Consumer Protection in Private Health Insurance: The Role of Consumer Complaints. 1. Co-Ordination and Liaison


Jurisdiction and relationship with other government agencies:

  • What other agencies are involved in health insurance complaints in your state? Is there any involvement by the Health Department, Attorney General's Department, an Ombudsman, federal agencies including DOL and S-SHIP programs etc?
  • Have there been changes in terms of the responsibilities for complaints management across agencies? Describe those changes and the circumstances leading to the changes.
  • What does your Department do when it receives complaints for Medicaid and Medicare beneficiaries in your state? Is there any contact with Medicare Peer Review Organizations (PROs)?
  • What does your Department do when it receives ERISA complaints? Do you undertake any investigation/do you simply refer these onwards? What liaison do you have with federal agencies regarding ERISA complaints?
  • Are there any issues or problems with overlapping responsibility for managing health insurance complaints in your state that you particularly want to raise?
  • What is the current view about whether the complaints function in (name of state agency) should also be responsible for managed care issues?

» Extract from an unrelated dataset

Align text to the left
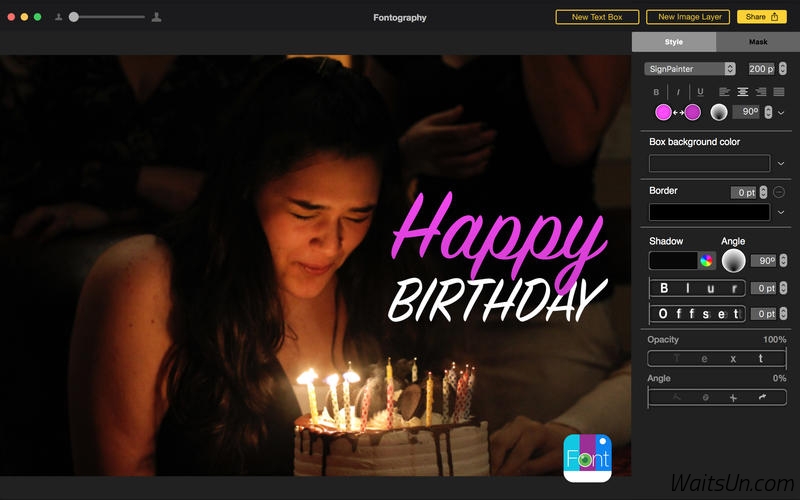The width and height of the screenshot is (800, 500). (724, 92)
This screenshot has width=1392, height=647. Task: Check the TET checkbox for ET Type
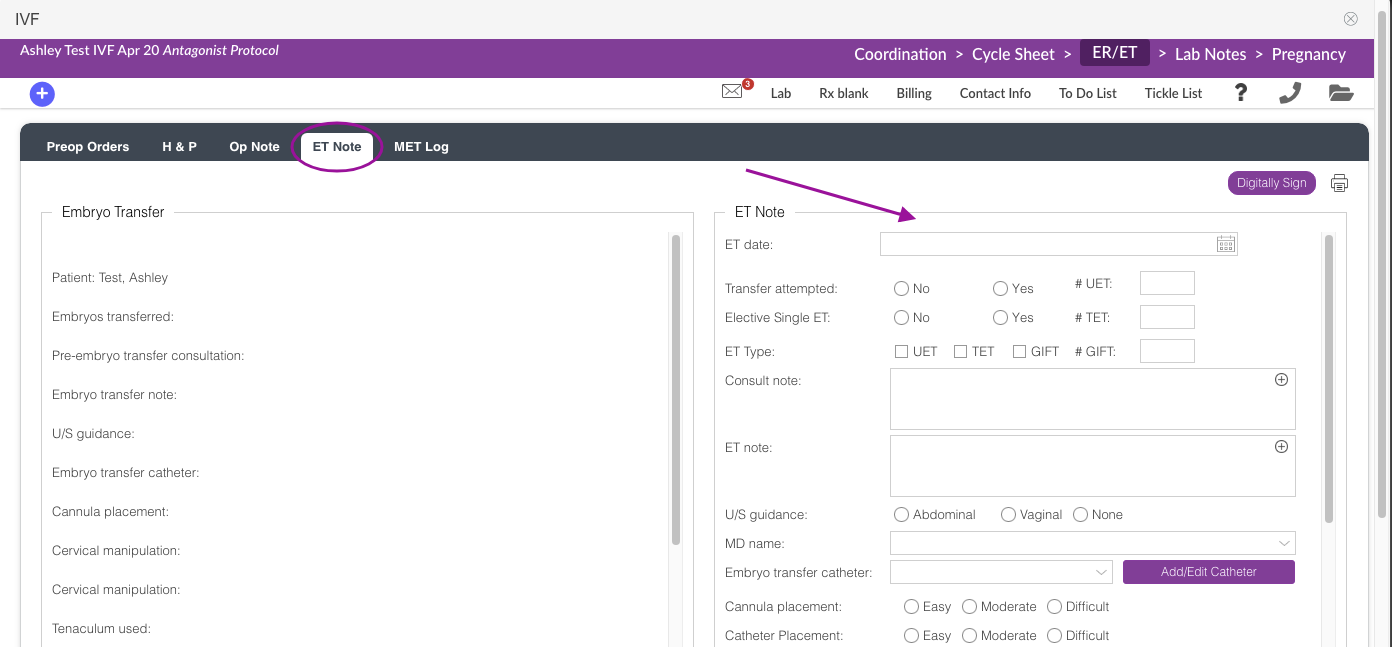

How do the Insurance Department and the Health Department manage the interface of regulating HMOs?
  • Has there been any interest expressed in the establishment of an ombudsman office? What has been the motivating factor?
  • Over which health insurance plans do you have jurisdiction? Is this a licensing function? Do you have responsibility for: indemnity plans, HMOs (commercial, all), PPOs, POS etc? Are the responsibilities and powers you have the same across all plans or do they differ? If so, can you describe how they differ?
  • Are there any types of health insurance plans which are not within your jurisdiction? Please describe these and any issues you have with them.

Relationship with health insurance plans/HMOs:

  • Do you require insurance plans or HMOs to submit complaints, grievance data or results of internal appeals processes regarding denial of care on a regular basis to your agency? If so, is this material publicly accessible and in what format? (e.g. your agency's annual report, web site, brochures, other?) (seek copies)
  • If plans submit data on complaints received directly by them, what is the quality of these data? Do you require plans or HMOs to conform to any standard reporting definitions in submitting these data?
  • Do you require insurance plans or HMOs to maintain complaints logs which may be accessed during market conduct examinations?
  • Do you require insurance plans or HMOs to submit details of their complaints management or internal grievance processes to you for approval? If so, what criteria do you use in approving these processes? Is there a legislative or regulatory basis for your involvement in oversighting plans/HMOs complaints and/or grievance processes?